Anyway, there’s nothing the least bit profound about any of this; if anything, it’s just a nice reminder that most of us are not really very good at evaluating where we stand in relation to other people, at least for many traits (for more on that, go read Simine Vazire’s work). The nominal midpoint on most personality scales is usually quite far from the actual median in the general population. This is a pretty big challenge for personality psychology, and if we could figure out how to get people to rank themselves more accurately relative to other people on self-report measures, that would be a pretty huge advance. But it seems quite likely that you just can’t do it, because people simply may not have introspective access to that kind of information.
Fortunately for our ability to measure individual differences in personality, there are plenty of items that do show considerable variance across individuals (actually, in fairness, even items with relatively low variance like the ones above can be highly discriminative if used properly–that’s what item response theory is for). Just for kicks, here are the 10 AMBI items with the largest standard deviations (in parentheses):
- disliked math in school (1.56)
- wanted to run away from home when I was a child (1.56)
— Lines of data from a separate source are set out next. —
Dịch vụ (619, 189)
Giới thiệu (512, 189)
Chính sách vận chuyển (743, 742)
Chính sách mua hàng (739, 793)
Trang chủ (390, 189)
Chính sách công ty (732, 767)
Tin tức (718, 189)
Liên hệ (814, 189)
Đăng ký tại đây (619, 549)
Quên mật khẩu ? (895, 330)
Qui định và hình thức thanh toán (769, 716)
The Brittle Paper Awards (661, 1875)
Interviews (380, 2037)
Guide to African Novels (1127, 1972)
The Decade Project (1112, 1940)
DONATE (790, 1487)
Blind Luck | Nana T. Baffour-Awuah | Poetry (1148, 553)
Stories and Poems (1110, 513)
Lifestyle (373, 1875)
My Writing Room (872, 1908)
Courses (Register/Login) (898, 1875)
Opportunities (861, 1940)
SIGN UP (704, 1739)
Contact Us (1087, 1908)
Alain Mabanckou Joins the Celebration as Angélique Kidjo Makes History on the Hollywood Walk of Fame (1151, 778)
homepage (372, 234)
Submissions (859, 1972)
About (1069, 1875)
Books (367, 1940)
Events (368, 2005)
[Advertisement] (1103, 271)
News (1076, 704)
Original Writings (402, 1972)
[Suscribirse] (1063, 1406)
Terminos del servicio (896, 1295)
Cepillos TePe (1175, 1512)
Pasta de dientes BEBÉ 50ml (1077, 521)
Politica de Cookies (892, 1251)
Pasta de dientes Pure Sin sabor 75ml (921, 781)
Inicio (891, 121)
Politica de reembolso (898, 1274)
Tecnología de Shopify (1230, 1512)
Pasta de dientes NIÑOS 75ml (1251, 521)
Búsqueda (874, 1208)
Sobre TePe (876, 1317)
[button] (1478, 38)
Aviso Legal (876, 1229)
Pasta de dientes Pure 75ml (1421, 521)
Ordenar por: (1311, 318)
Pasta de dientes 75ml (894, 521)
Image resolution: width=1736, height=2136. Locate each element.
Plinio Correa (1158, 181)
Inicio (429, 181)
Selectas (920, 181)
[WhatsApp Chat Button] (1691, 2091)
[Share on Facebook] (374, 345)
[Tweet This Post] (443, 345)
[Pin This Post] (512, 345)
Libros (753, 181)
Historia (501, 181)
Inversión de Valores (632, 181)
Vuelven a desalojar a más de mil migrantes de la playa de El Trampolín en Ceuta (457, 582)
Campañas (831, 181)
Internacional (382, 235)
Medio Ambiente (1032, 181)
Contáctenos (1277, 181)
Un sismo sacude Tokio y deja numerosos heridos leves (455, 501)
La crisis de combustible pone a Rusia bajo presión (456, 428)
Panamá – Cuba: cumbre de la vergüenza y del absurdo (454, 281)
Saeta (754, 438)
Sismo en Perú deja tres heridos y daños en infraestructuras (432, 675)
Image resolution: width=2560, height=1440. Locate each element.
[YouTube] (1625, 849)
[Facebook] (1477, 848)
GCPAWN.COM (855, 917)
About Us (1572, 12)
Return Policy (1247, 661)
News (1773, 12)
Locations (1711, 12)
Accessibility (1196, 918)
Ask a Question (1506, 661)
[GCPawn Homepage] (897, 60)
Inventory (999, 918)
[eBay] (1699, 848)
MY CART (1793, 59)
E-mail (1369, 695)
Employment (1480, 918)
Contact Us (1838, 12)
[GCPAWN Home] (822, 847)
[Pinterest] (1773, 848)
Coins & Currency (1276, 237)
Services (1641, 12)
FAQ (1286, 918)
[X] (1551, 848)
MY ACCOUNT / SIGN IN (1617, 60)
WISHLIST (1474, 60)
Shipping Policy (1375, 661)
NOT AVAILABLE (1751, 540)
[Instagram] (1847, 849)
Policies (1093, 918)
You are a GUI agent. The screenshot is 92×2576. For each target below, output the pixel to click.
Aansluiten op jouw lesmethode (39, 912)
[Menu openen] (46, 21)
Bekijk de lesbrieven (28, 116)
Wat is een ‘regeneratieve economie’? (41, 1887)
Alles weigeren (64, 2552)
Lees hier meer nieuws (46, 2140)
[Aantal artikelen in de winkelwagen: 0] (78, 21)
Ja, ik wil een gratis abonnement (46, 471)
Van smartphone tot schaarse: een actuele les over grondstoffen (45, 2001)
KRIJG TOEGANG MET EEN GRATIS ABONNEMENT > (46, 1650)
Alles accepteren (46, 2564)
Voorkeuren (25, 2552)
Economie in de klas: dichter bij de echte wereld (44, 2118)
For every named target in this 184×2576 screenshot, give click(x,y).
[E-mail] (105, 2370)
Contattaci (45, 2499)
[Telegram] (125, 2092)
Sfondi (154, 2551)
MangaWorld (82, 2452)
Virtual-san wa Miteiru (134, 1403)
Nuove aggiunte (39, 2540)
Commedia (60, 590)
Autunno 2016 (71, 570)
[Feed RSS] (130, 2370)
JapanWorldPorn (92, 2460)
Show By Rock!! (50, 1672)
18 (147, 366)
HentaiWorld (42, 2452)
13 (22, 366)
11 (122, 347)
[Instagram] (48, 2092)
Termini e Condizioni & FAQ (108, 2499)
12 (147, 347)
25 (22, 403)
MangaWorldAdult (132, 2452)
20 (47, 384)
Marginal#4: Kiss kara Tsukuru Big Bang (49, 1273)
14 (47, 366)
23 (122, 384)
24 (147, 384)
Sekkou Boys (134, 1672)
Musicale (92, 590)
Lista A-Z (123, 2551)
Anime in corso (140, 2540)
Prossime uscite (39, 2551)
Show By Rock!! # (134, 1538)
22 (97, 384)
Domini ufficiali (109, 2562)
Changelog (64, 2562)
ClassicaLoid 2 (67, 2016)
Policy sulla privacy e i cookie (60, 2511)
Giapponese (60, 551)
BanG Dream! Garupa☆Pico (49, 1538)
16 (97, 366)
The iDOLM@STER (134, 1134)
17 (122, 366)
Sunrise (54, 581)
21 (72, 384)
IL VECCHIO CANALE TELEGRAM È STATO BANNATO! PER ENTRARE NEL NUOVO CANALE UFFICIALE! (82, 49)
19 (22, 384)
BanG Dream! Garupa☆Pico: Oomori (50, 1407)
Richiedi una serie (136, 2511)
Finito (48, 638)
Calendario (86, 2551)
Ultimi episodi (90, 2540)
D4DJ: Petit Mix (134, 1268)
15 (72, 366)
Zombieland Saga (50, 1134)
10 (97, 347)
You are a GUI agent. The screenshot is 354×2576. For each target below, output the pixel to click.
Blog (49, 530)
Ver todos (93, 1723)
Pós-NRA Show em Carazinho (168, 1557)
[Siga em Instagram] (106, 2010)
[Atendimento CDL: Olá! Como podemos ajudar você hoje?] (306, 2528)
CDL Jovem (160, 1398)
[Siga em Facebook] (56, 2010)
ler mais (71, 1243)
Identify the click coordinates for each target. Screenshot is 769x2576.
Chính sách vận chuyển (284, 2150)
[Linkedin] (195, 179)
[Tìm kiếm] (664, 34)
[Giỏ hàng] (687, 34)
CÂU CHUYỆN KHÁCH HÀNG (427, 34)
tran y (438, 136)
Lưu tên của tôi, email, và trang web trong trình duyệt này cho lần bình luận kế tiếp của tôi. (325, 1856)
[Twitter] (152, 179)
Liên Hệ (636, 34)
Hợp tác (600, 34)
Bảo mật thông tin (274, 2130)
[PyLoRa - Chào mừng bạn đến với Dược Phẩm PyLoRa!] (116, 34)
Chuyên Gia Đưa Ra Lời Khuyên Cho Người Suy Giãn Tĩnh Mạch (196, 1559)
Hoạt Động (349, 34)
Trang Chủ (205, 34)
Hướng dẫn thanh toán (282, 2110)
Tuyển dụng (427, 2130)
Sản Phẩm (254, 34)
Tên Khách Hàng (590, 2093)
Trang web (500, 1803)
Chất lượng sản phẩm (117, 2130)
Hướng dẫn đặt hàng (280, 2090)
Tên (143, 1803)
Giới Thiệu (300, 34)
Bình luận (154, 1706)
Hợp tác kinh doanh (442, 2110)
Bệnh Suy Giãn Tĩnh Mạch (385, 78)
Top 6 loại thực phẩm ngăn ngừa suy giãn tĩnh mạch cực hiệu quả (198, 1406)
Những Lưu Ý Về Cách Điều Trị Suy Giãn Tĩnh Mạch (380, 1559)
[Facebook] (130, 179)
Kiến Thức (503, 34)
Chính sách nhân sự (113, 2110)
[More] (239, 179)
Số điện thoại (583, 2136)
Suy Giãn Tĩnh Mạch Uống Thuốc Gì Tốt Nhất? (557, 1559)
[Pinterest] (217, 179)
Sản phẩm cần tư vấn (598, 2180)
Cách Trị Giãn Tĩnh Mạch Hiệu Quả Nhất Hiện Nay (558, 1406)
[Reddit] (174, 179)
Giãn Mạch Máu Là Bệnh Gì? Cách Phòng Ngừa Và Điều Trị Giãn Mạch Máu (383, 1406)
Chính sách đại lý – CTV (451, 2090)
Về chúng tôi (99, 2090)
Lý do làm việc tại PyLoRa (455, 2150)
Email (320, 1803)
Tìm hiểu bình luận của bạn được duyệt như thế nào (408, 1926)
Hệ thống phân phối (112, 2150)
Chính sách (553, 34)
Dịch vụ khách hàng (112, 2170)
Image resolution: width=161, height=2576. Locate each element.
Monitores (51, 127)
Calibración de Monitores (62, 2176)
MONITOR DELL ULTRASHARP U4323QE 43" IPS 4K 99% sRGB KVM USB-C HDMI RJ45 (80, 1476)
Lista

- believe in a universal power or god (1.53)
- have felt contact with a divine power (1.51)
- rarely cry during sad movies (1.46)
- am able to fix electrical-wiring problems (1.46)
- am devoted to religion (1.44)
- shout or scream when I’m angry (1.43)
- love large parties (1.42)
- felt close to my parents when I was a child (1.42)
So now finally we come to the real moral of this post… that which you’ve read all this long way for. And the moral is this, grasshopper: if you want to successfully pick a fight at a large party, all you need to do is angrily yell at everyone that God told you math sucks.
I’ve completed surveys on M. Turk. In this case, I clicked on the link in your post to altruistically contribute to science, but I absolutely hated the game, so I didn’t finish it.
Tal,
Great post., i really enjoyed it.
That being said, have you considered the effects of immediate feedback on your results? Perhaps people rate themselves poorly at first, but with immediate feedback they could learn to be better at it?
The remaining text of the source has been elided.